FIG. 2 is the logic and steps of sample thumbnail classification.
FIG. 3 is a schematic diagram of an optimal channel selection method when the image is a color image.
Detailed Description
The invention will now be described in further detail with reference to the drawings and preferred embodiments. These drawings are simplified schematic views illustrating only the basic structure of the present invention in a schematic manner, and thus show only the constitution related to the present invention.
A general method for automatic equalization of deep learning positive samples as shown in fig. 1-3, comprises the steps of,
s1, numbering a plurality of images respectively collected on a plurality of machines to form a sample subset, and determining the sequence of traversing all the images according to the distribution of the sample subset;
s2, selecting the best channel for the image;
s3, performing sliding window screenshot on the optimal channel, calculating the attribute of each small image obtained by screenshot, and classifying according to the attribute;
s4, determining the number of the small images intercepted from each large image according to the distribution of the sample subsets and the total number of the required samples;
s5, according to the quantity ratio of the classification, suppressing the classification with low relative contrast in the classification with low contrast, increasing the classification with high relative contrast and the classification with high contrast in the classification with low contrast according to an enhancement strategy, and finally determining the quantity of each small graph intercepted on each large graph;
s6, determining the required number of each type of small images in each large image, selecting the small images obtained by sliding a window on the optimal channel according to a connected domain balance selection strategy, mapping the screenshot window to the original image of the large image, and cutting the small images at the window positions on the original image to be used as samples;
s7, sending the obtained sample consistent with the demand number into a neural network for training, and sending the sample into the neural network for training;
and S8, selecting a small picture from all the small pictures which are not selected according to the established completion strategy so as to reach the required sample number.
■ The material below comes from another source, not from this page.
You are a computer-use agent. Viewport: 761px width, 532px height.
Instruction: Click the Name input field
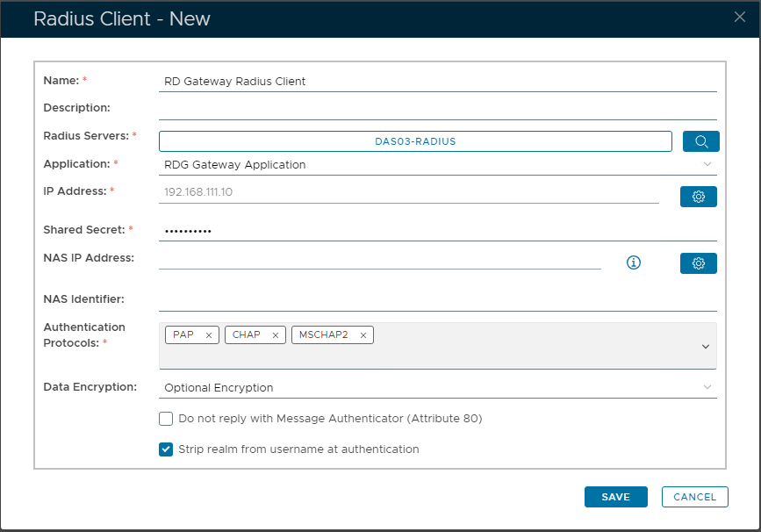click(437, 82)
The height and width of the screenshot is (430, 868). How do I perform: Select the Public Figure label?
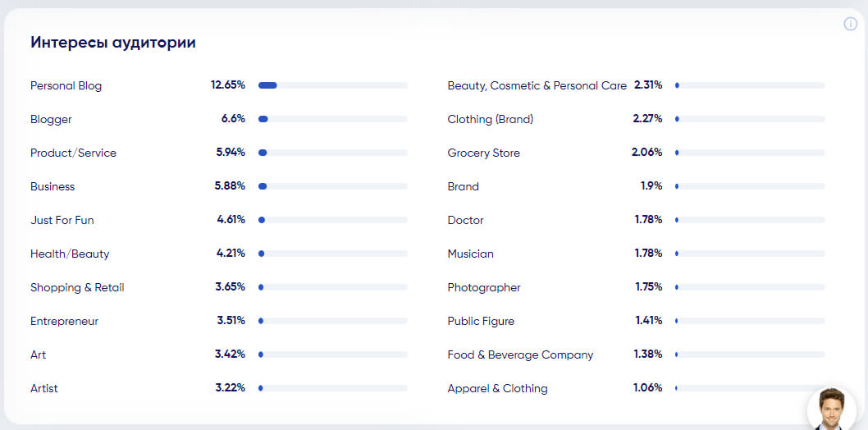481,321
The following examples are given.
The method comprises the steps that N machines are arranged, a certain number of images can be shot on each machine, the number of the images shot on each machine is possibly different, all the machines are numbered, the images are respectively numbered as 1,2,3,. N, the number of the machine is i (i =1,2,3,4,5 … N), all the images shot by each machine are numbered, and the number of the jth image in the current machine i is i _ j; i (i =1,2,3,4,5 … N) can be considered as a subset.
1. Traversal processing mode
As shown in fig. 1, for traversing the sequence of processing all sample images, according to the sequence numbers shown in fig. 1,2,3, and …, traversing starts from the horizontal direction, traverses the current row, and traverses the next row after processing each image of the current row;
first processing a first image of a first machine, then processing a first image of a second machine, and then processing a first image of a third machine until the first image of the Nth (i.e. the last) machine; this is a cycle;
then processing a second image of the first machine, then processing each image on each machine in sequence according to the traversal sequence;
the processing refers to the step of intercepting the small image sample from the sample image, and the detailed strategy of the interception is in the later step.
2. Selecting an optimal channel:
(1) if the image is a gray image, directly taking the original image as an optimal channel;
(2) if the image is a color image, as shown in fig. 1, a first round of loop is performed in sequence, and the following operations are performed on each image traversed in the loop:
before the cyclic capture shown in fig. 3 starts, first traversing the first image of each machine, namely executing the first cycle twice, before the capture processing cycle starts, traversing the first image according to the sequence of the first cycle, not capturing the first image, only making data statistics, and selecting the optimal channel according to the statistical data;
the specific method comprises the following steps: and (3) performing channel decomposition on each image in the traversal (the number of subsets is 3, and the first round of circulation corresponds to 3 images in the graph) to obtain: red channel R, blue channel G, green channel B, color transition Gray scale graph Gray = R0.299 + G0.587 + B0.114, saturation channel S, luminance channel V.
And binarizing images of Gray, R, G, B, S and V, 6 channels decomposed from each big image by using an Otsu method, and subtracting the Gray level of a bright area from the average value of the Gray level of a dark area to obtain the contrast of each channel.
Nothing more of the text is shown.